Outflows from Russia unlikely to benefit Asian markets

A growing list of corporates and investors have committed to pulling their investments from Russia, leaving observers to ponder where the outstanding funds will flow.
Outflows from Russia unlikely to benefit Asian markets

A version of this article was first published on FinanceAsia.

Pressured to take a stance against Russia’s invasion of Ukraine last month, corporates and fund managers have stated their intention to pull investments from the market, with index providers, FTSE Russell and MSCI announcing last week that they would remove Russian stocks from their emerging market indexes.

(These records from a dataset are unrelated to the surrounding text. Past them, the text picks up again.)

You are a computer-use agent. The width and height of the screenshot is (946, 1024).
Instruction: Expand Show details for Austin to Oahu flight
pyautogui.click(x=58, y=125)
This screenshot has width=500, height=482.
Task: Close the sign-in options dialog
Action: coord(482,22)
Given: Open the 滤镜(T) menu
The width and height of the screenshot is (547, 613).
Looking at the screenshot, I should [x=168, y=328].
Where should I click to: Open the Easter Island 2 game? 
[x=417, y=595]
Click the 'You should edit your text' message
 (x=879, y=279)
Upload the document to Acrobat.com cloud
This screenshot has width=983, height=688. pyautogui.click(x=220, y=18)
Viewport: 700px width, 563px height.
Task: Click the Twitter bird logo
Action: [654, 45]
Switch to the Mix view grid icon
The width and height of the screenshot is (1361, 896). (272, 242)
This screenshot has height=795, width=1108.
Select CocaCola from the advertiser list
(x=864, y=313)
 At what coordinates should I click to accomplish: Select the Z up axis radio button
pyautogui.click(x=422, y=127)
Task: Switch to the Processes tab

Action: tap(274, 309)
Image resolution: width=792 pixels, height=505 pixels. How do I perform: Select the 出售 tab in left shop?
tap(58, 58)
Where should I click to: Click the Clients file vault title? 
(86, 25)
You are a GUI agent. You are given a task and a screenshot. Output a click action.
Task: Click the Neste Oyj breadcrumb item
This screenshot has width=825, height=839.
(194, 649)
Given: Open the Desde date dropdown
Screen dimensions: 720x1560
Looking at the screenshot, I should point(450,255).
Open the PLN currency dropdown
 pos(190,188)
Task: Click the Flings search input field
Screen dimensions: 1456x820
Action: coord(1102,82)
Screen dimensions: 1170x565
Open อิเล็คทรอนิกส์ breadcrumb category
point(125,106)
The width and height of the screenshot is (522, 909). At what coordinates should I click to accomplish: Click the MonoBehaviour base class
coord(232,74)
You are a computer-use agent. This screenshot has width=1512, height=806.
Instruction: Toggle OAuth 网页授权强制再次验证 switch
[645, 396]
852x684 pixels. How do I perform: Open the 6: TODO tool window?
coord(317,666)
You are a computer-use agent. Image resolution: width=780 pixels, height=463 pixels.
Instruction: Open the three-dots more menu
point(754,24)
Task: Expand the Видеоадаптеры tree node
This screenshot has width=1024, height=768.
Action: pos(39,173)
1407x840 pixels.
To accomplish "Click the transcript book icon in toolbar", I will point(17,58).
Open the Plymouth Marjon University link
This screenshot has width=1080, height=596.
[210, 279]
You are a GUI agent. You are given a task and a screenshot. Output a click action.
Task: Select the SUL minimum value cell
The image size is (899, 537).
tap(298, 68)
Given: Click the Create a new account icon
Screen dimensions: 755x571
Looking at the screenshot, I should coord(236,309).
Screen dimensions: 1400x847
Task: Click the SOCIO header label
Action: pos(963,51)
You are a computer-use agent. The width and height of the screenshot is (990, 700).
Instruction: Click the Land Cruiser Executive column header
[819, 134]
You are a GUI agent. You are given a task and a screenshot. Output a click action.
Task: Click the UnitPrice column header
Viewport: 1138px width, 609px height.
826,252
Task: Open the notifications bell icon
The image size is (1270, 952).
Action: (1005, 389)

While Asia might seem an attractive destination for this newly available capital, no one country in the region is likely to benefit significantly, at least in the short team, experts believe.

Russia’s expulsion from the indexes is unlikely to have a major impact on flows from passive funds tracking MSCI and FTSE Russell, because of Russia’s small representation in these in the first place, suggested Kunjal Gala, lead portfolio manager for emerging markets at asset manager, Federated Hermes.

“Prior to the conflict, Russia made up less than 5% weight within the [MSCI] benchmark. Now, its weight is down to circa 1.3%. MSCI is expected to exclude Russia in full and consequently, economies across emerging markets will benefit depending on how MSCI re-allocates the Russian funds, [but this] is not going to be a major game changer for liquidity flows to any particular country,” he told FinanceAsia.

According to Bloomberg, Russia had respective weightings of 1.5% and 1.3% in the MSCI and FTSE Russell Emerging Markets indexes before the exclusion.

Singapore-based Vivek Sharma, head of the International Clients Group at Edelweiss Financial Services, agreed that the move by FTSE and MSCI was symbolically important, but concurred with Gala that the impact would be immaterial.

“Yes [those outflows] could definitely be re-allocated to other remaining countries in the indexes, but take India, for example, which comprises 12.5% of the MSCI emerging market index – if that small outflow is re-allocated to so many countries and India is only 12.5% of that potential allocation, you can imagine well how insignificant that sum could be,” he said.

The impact for active funds (i.e. those not tracking an index) is likely to be even smaller, since, unlike passive funds, active funds will not be forced to reallocate capital.

“Today, no active fund is going to take a position in Russia or Ukraine. But not taking a position does not mean that they must re-allocate to some other market as a result of this event,” Sharma explained.

Moreover, he questioned investors’ actual capacity to exit their positions in Russia, given a lack of willing buyers, Russia’s introduction of capital controls, and other legal and regulatory hurdles.

“How realistic or efficient is it going to be for these for these foreign investors to liquidate their investments in Russia?” he asked.

Alternative investors opined on this too. One private equity firm argued that Asia could act as a safe haven for private capital, given the region’s lack of direct links with the conflict (bar China).

“I believe in the short to medium term, it is likely that the outstanding liquidity will funnel into large, stable markets, and I think Indonesia could be a net beneficiary of that...[as could] Southeast Asia, India and markets that continue to be perceived as stable,” said Sandeep Naik, managing director and head of India and Southeast Asia at General Atlantic, speaking at the Indonesia PE-VC Summit last week.

However, Cedric Chehab, global head of country risk at Fitch Solutions, noted that a lack of overlap between Asia and Russia in terms of investable industries, might make Asia a poor substitute for Russia-focussed financiers.

“A lot of funds taking money out of Russia are related to energy investments,” he said, “although other sectors are also seeing investment capital flowing out.” Asia could provide investment opportunities in high growth sectors such as infrastructure, manufacturing and consumer goods, he told FA.

BPShell and Equinor are among those pulling out of oil and gas investments in Russia. Apple and Ikea have paused product sales, while Norway’s $1.3 trillion sovereign wealth fund has announced plans to divest entirely from Russia.

The conflict entered its 20th day on Tuesday (March 15).